WHAT IS REQUIRED: Your answer must be exactly the lines from the one containing "The width and height of the screenshot is (1080, 643)." through the end of the material, both ends included, without pictures.

** SUPPLIED RECORDS follows **

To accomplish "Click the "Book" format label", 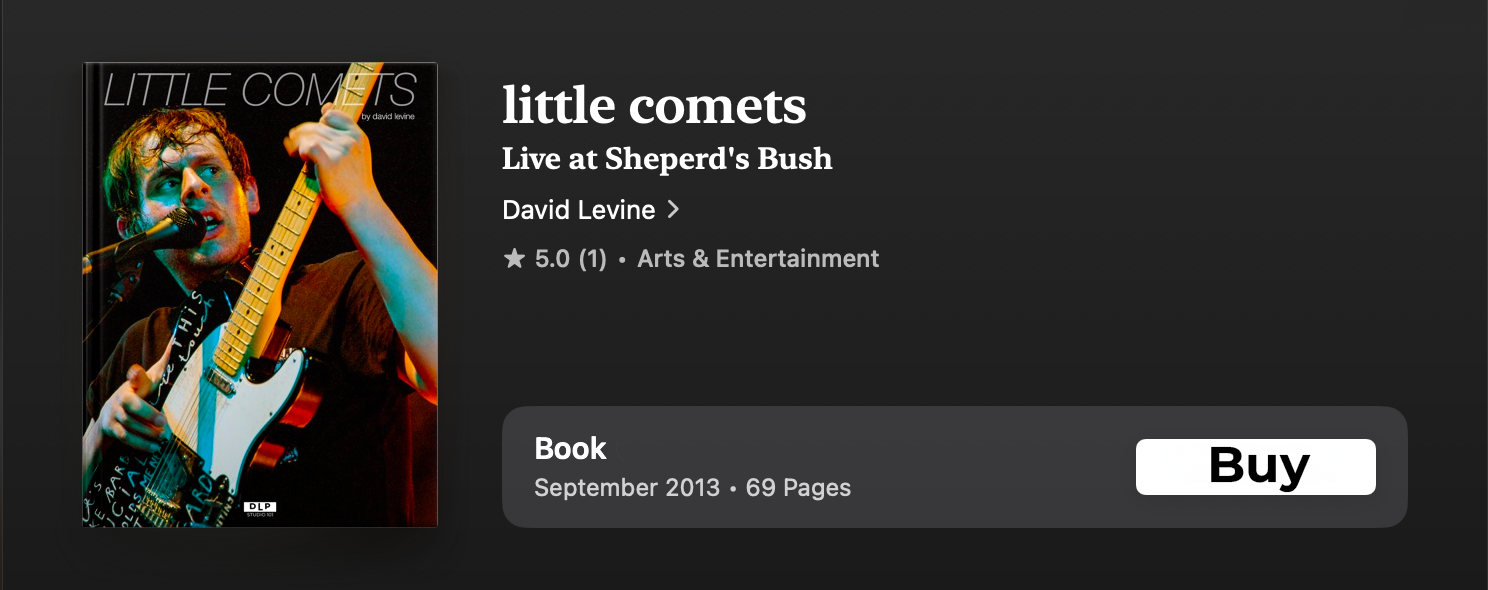I will click(x=570, y=449).
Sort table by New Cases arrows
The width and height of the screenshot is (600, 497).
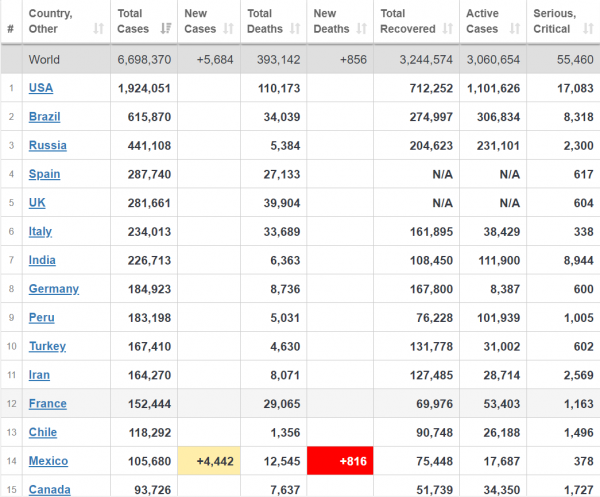[228, 29]
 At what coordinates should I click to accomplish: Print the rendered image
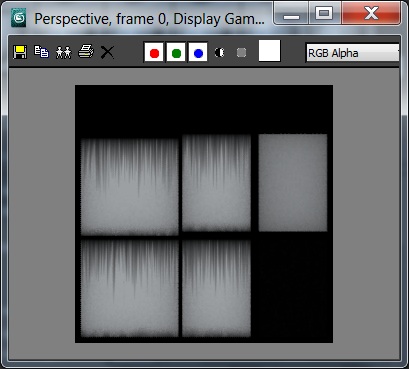86,52
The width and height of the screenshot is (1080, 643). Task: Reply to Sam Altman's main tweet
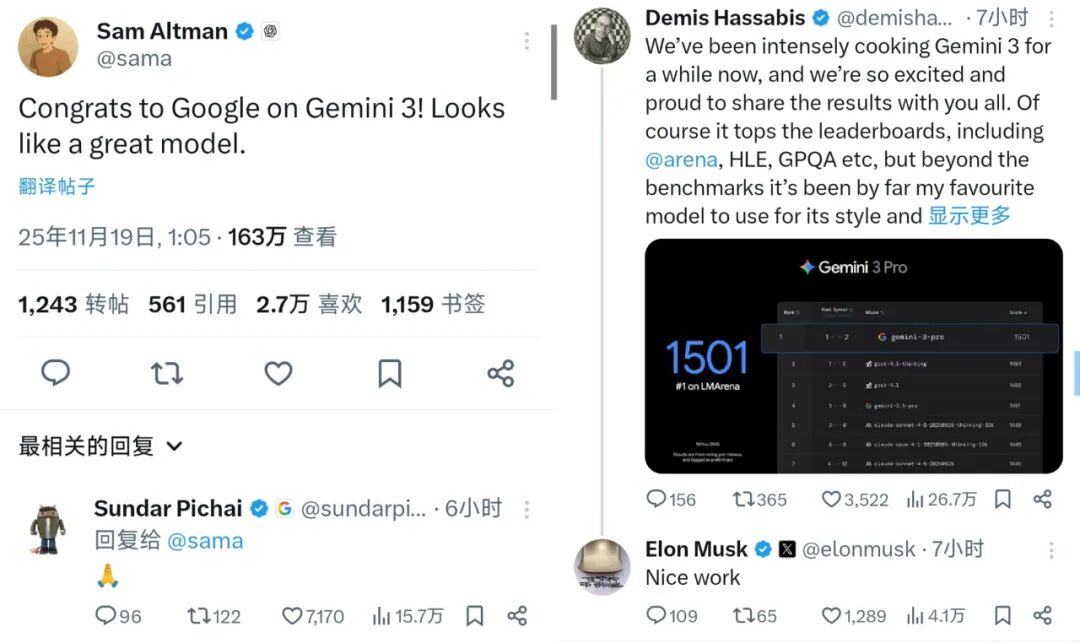point(56,372)
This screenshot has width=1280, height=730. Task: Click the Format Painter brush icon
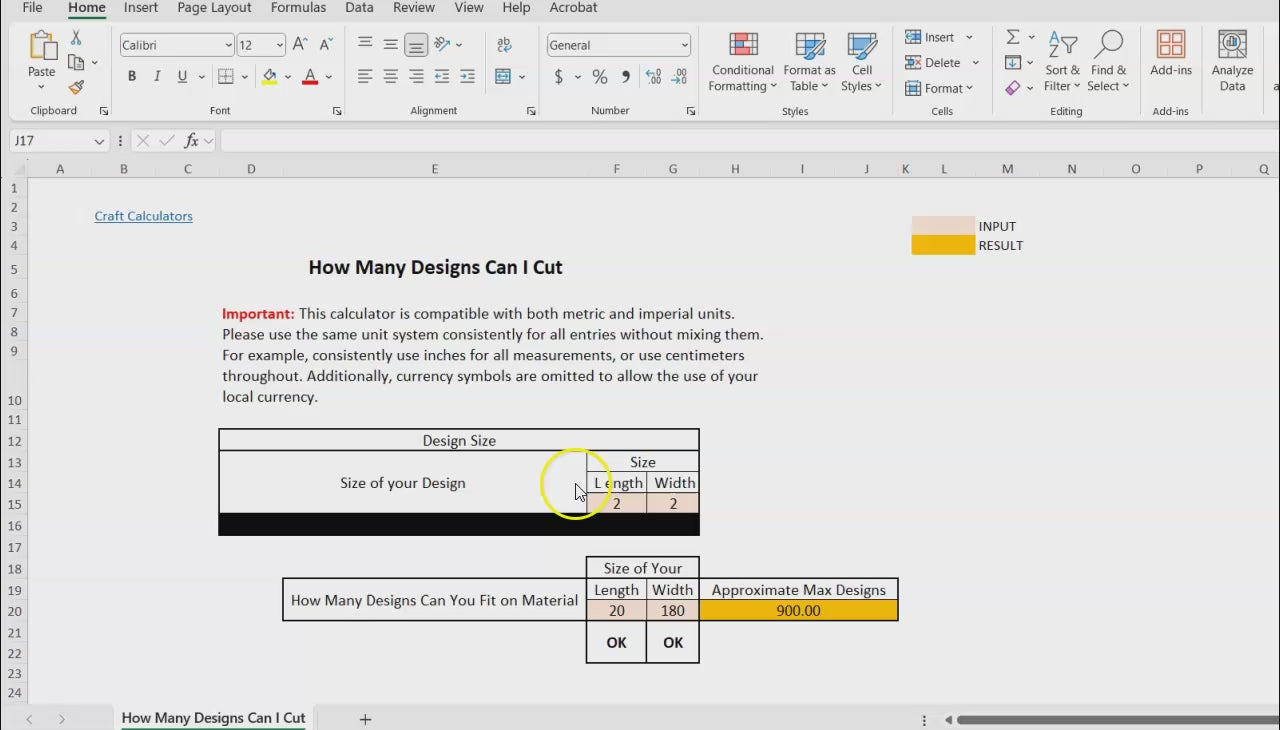pyautogui.click(x=76, y=88)
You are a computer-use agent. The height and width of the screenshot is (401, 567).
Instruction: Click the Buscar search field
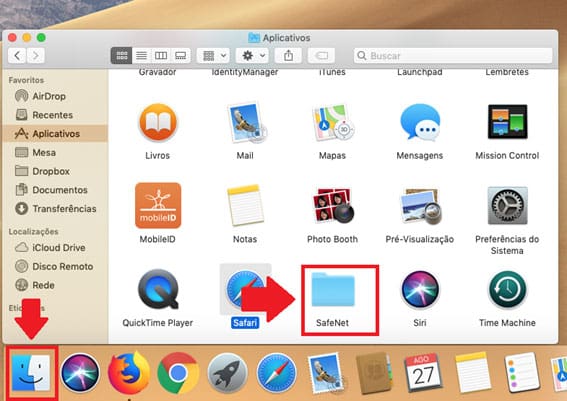pyautogui.click(x=453, y=56)
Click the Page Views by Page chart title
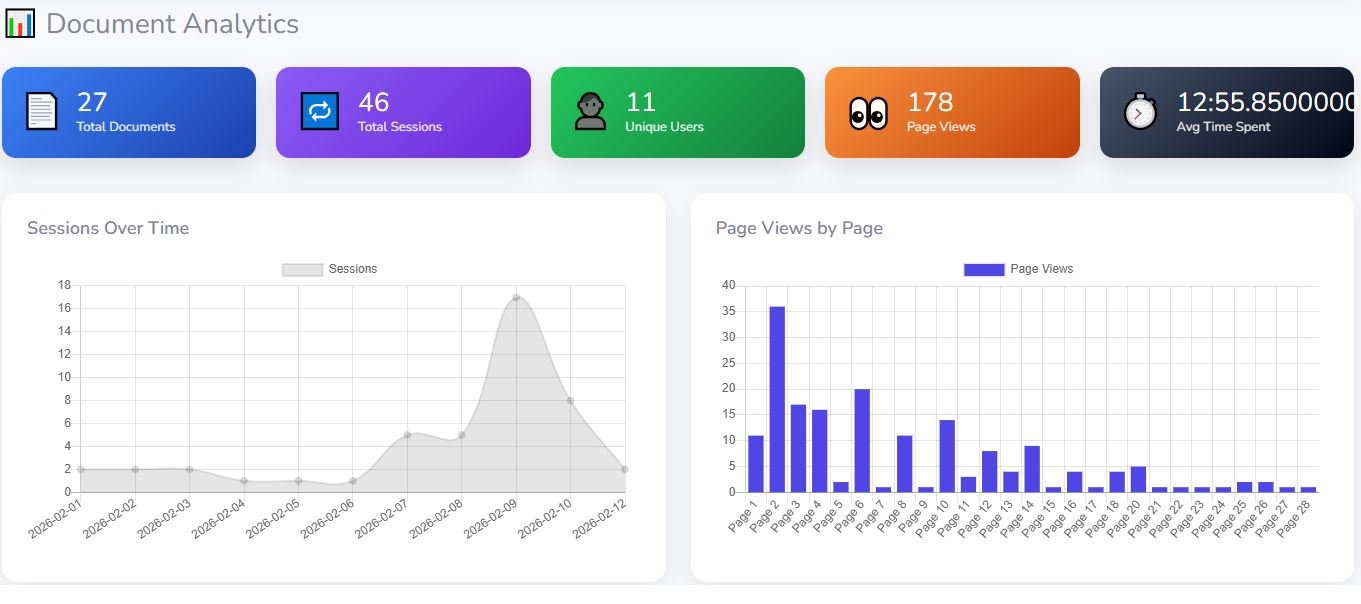This screenshot has width=1361, height=604. point(798,228)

** End of SUPPLIED RECORDS **

WORKED SOLUTION:
The width and height of the screenshot is (1080, 643). Task: Reply to Sam Altman's main tweet
point(56,372)
This screenshot has width=1280, height=730. Task: Click the Format Painter brush icon
pyautogui.click(x=76, y=88)
You are a computer-use agent. The height and width of the screenshot is (401, 567).
Instruction: Click the Buscar search field
pyautogui.click(x=453, y=56)
Click the Page Views by Page chart title
This screenshot has width=1361, height=604. point(798,228)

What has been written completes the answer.